But Sixers coach Tony DiLeo was not as concerned with his team's inability to grab a defensive board in that sequence as he was with the officiating:
"They hurt us on the boards a little bit tonight [note: Orlando held a 45-33 edge on the glass]. But we battled, we battled. Dwight Howard had a great game and he's a great player, but he just lives in the three-second lane on offense and defense. It's tough to defend him or it's tough to just get to the hole when he's just standing in the three-second lane the whole time."
For his part, Howard doesn't think he's doing anything illegal. He scoffed at the notion that he benefitted from any three-second non-calls. When asked about it during the post-game press conference, he shook his head incredulously and said the following:
"An advantage? The series is tied 2-2; I don't think there's an advantage to me being in the paint the whole series. I've been doing the same thing the whole series. And I'm not going to complain about anything."

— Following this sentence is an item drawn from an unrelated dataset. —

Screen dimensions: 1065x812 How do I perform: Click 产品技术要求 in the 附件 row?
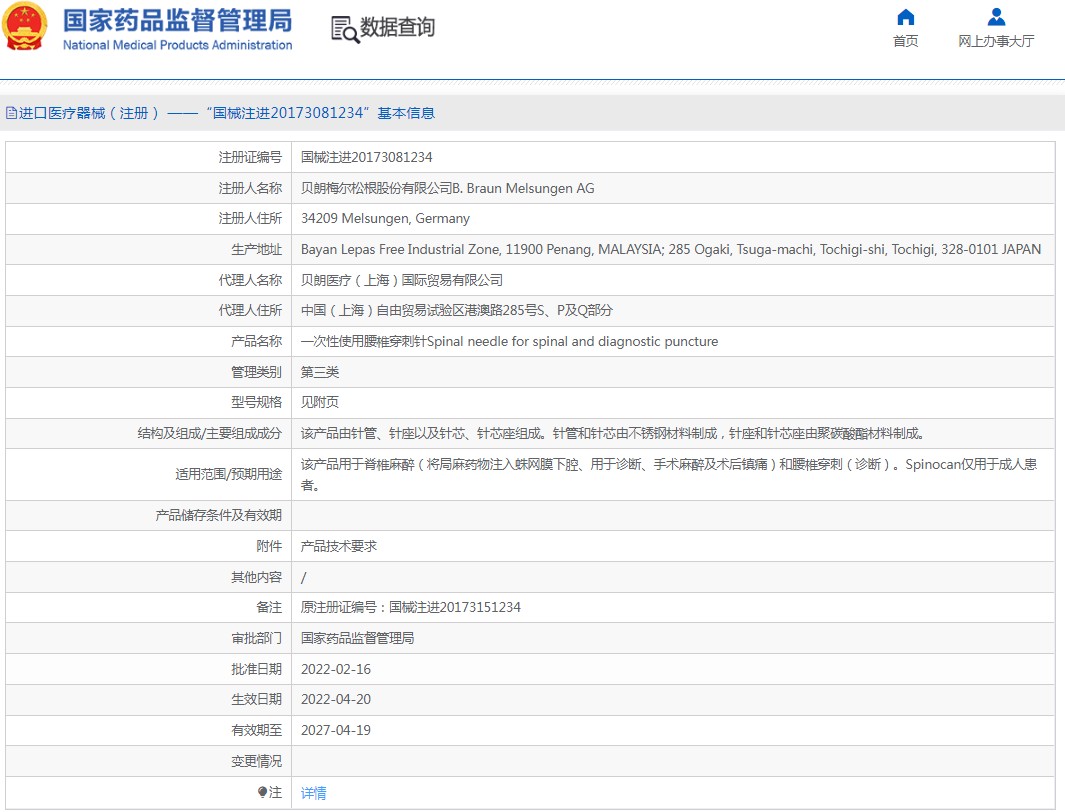pyautogui.click(x=339, y=546)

After the game, Howard and Lewis downplayed the significance of the team's not crossing the 100-point threshold since the game against Cleveland. Howard, regarding his team's offense:
"We can't really focus on scoring 100 points [....] Our main focus right now is to get back on defense."
Lewis agreed, saying the following when asked about the keys to Game 6:
"The defense will be very key [....] we have to get back, rebound, and defend."
For the most part, Orlando did those things well tonight:
Fast break points allowed: 12
Rebounding: Magic 45, 76ers 33
Defense: 95.1 points allowed per 100 possessions
One gets the impression that if the Magic play with the same intensity level Thursday night as they did tonight, they'll punch their tickets to the second round shortly.
However, they may not have the services of Howard or Courtney Lee. Howard deliberately elbowed Dalembert early in the game, earning a technical foul, and there's currently a well-reasoned debate that the league will suspend him for Game 6. Lee was another victim of Howard's elbows, catching one in the face as Howard came over for an attempted shot-block. Coach Stan Van Gundy:
He's getting another CAT scan and we will not know until after that.
Van Gundy added that he does not know who he'll start in Lee's place if Lee is unavailable for Game 6, and even if he did, he would not tell the media.